Co to jest taryfa dynamiczna?

Taryfa dynamiczna, określana również taryfą czasu rzeczywistego, czyli TOU – Time of Use, to sposób rozliczania zużytej energii elektrycznej, który uwzględnia zmianę ceny energii w ciągu dnia. Taryfy dynamiczne uwzględniają wahania cen energii z dokładnością co do kwadransa. Cena energii zależy wówczas m.in. od dostępności źródeł energii odnawialnej.

Jak działają taryfy dynamiczne?

To, ile w danym momencie kosztuje prąd można śledzić dzięki specjalnej aplikacji stworzonej m.in. przez Polskie Sieci Elektroenergetyczne. Znajdziemy w nich informacje ile w danej chwili prądu pochodzi z jakich źródeł.

W słoneczny kwietniowy dzień w okolicy południa nawet 35 proc. produkcji pochodzi z fotowoltaiki. A to oznacza tańszy prąd. Osoby, które np. ładują samochód elektryczny, ogrzewają dom czy włączają bojler mogą to zrobić właśnie w takich momentach.

Taryfy dynamiczne pozwalają zbilansować popyt i podaż

Dzięki taryfom dynamicznym operator systemu elektroenergetycznego ma możliwość zbilansowania popytu z podażą. Niska cena ma zachęcać odbiorców do korzystania z prądu wtedy, gdy w sieci jest go najwięcej.

Jak tłumaczy Dziennikowi Gazecie Prawnej Beata Jarosz-Dziekanowska, rzeczniczka Polskich Sieci Elektroenergetycznych, wraz z rosnącą mocą odnawialnych źródeł energii rośnie zapotrzebowanie na większą elastyczność w kwestii zużycia. "Jednym z obszarów są rozwiązania po stronie podaży, takie jak różne formy magazynowania energii czy zwiększania możliwości technicznych elektrowni i elektrociepłowni oraz włączeń i wyłączeń. Niezbędne jest także reagowanie odbiorców na ceny – zwiększania zapotrzebowania, gdy są niskie, oraz zmniejszenia, gdy są wysokie" - tłumaczy.

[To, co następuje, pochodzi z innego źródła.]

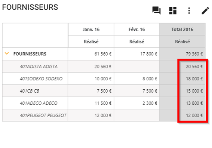Click the Janv. 16 column header
Screen dimensions: 212x148
pos(91,29)
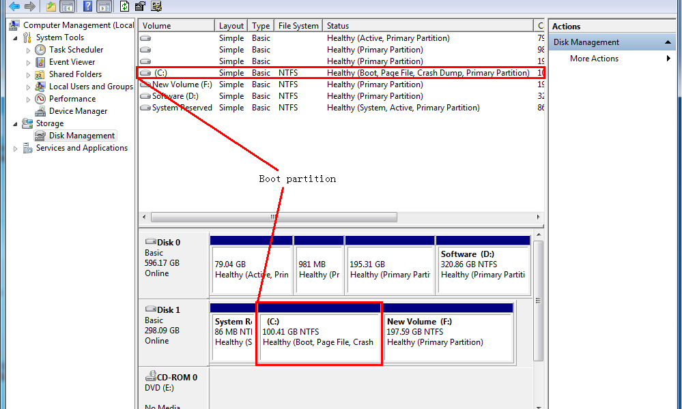Collapse the System Tools node
The width and height of the screenshot is (682, 409).
click(14, 37)
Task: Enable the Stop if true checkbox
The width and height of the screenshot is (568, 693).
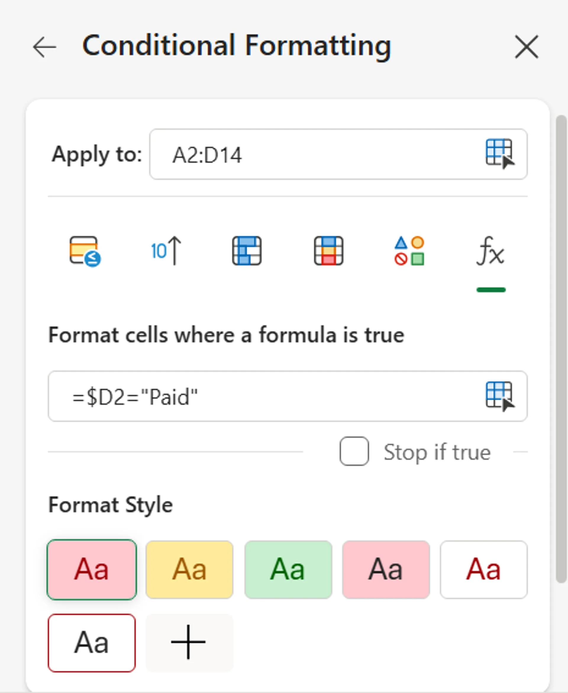Action: (x=354, y=452)
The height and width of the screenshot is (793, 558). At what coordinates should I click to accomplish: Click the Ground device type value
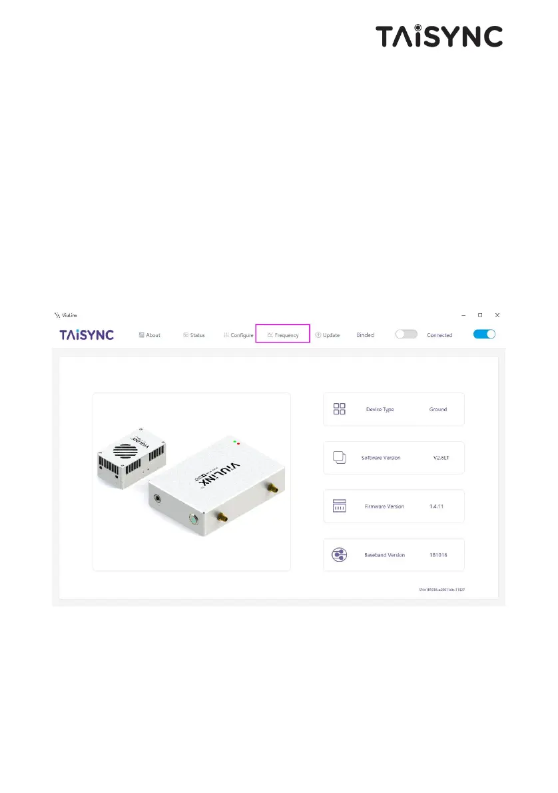[x=438, y=409]
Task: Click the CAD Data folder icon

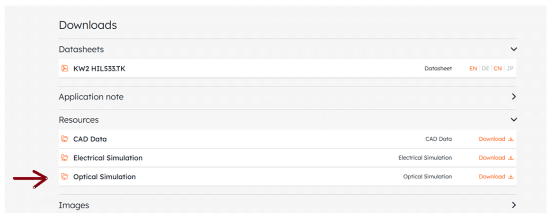Action: (64, 139)
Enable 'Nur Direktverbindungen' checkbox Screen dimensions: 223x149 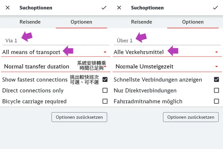tap(216, 90)
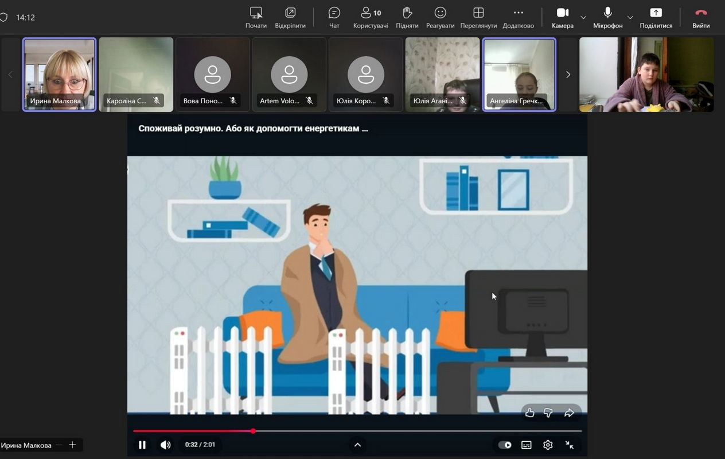Expand camera options dropdown arrow
The width and height of the screenshot is (725, 459).
(583, 18)

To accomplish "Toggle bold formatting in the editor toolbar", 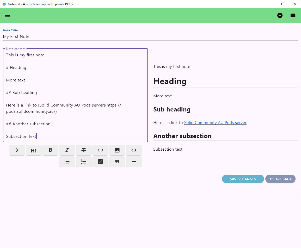I will (50, 150).
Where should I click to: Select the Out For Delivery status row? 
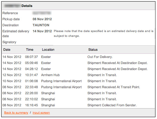click(x=78, y=57)
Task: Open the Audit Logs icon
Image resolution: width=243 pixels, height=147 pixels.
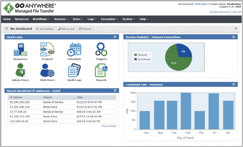Action: click(x=74, y=70)
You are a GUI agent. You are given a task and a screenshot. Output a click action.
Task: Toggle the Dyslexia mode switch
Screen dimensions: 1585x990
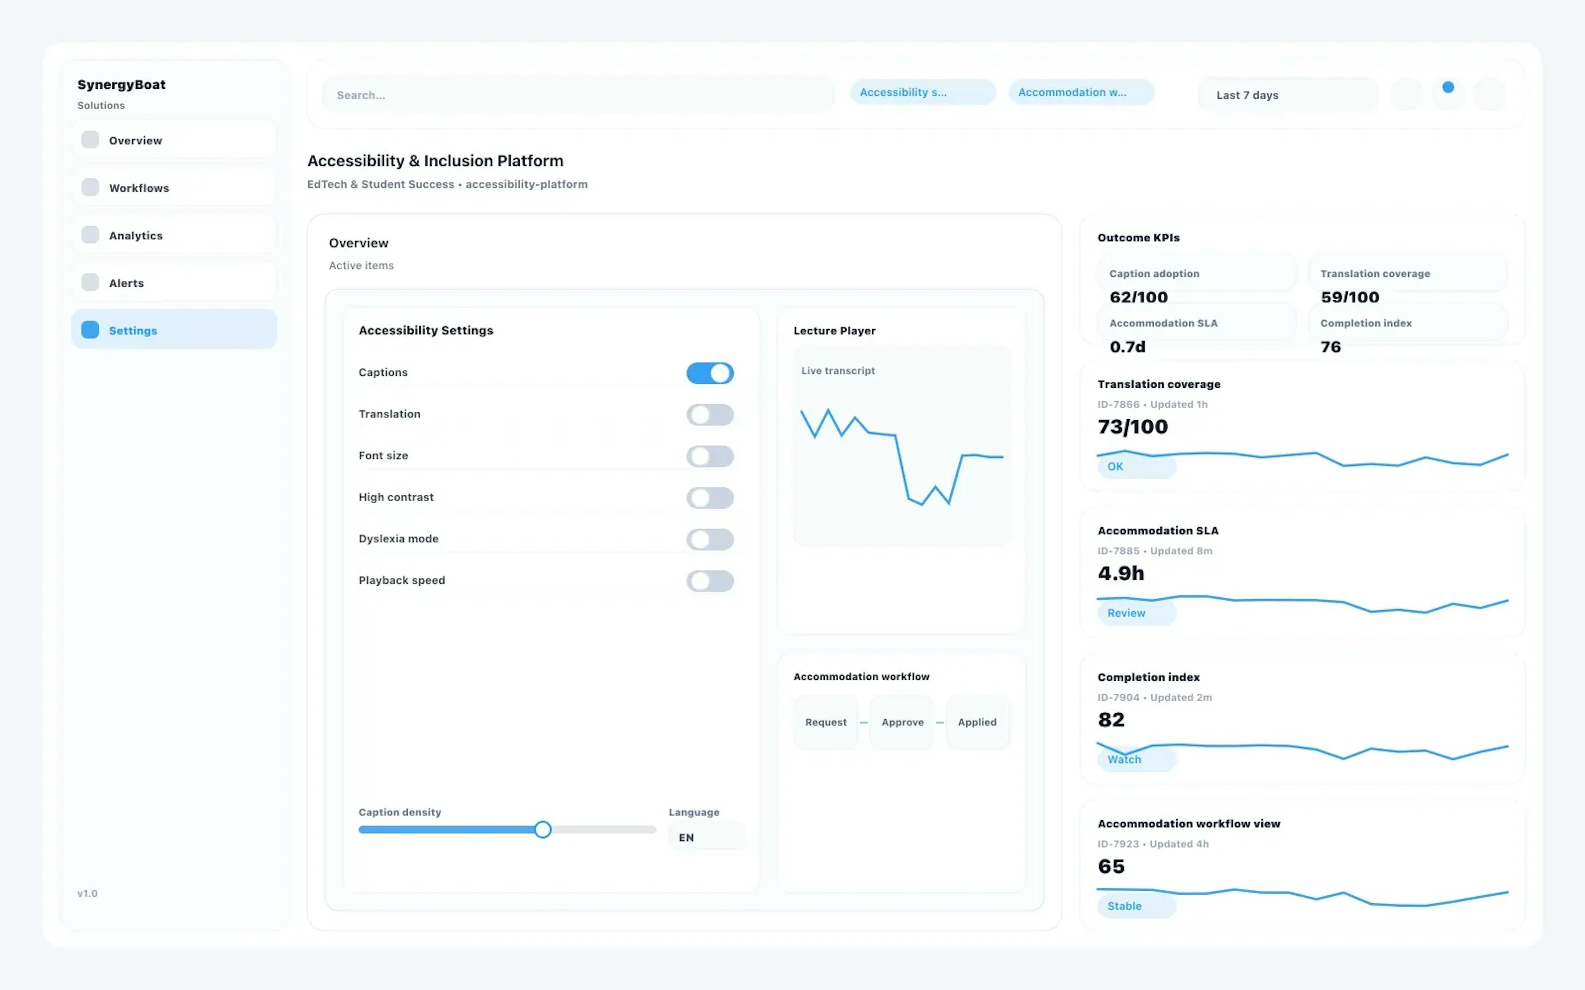(x=710, y=539)
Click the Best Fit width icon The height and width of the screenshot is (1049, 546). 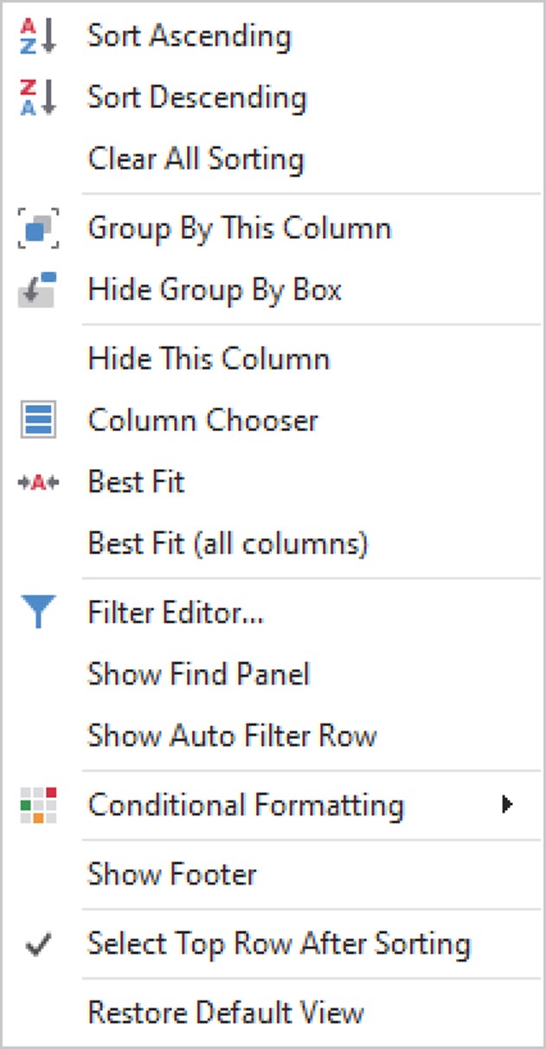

Do efektywnego i skutecznego korzystania z ofert z ceną dynamiczną niezbędna jest jednak duża świadomość konsumentów i zmiany w ich zachowaniach. Taryfa dynamiczna nie jest jednoznaczna z niższym rachunkiem za prąd – należy mieć świadomość jak działa i jak z niej korzystać.

Inteligentne liczniki. Co to takiego?

Duże spółki zajmujące się sprzedażą prądu są zobowiązane do zapewnienia odbiorcom tzw. liczników inteligentnych, bez których korzystanie z taryfy dynamicznej jest niemożliwe. Są to liczniki, które co kwadrans dostają informację z systemu, ile w danej chwili kosztuje prąd. Dzięki inteligentnym licznikom osoba korzystająca z taryfy dynamicznej może sprawdzić, ile w danej chwili zużywa prądu i ile ją to kosztuje.

Na koniec 2023 roku działająca w północno-zachodniej części kraju Enea Operator zainstalowała ponad 458 tys. inteligentnych liczników (co oznacza, że dostarczyła je do 16,4 proc. klientów). PGE Dystrybucja zainstalowała ponad 982 tys. liczników (co przełożyło się na ponad 17 proc. odbiorców końcowych), a Stoen Operator wymienił 200 tys. liczników (które otrzymało ok. 18 proc. klientów). Jak poinformowała GDP Energa, dostarczyła ona inteligentny licznik aż 75 proc. swoich klientów spośród wszystkich 3 mln odbiorców.

Kto skorzysta na taryfie dynamicznej?

Na taryfie dynamicznej korzysta się wówczas, gdy odpowiednio zaplanuje się korzystanie z energii elektrycznej. "Początkowo taryfa ta może być przydatna tylko dla niewielkiej grupy odbiorców, ponieważ większość gospodarstw domowych zużywa najwięcej prądu, gdy jest on najdroższy – czyli w godzinach wieczornych" – mówi DGP Bernard Swoczyna, analityk Instrat.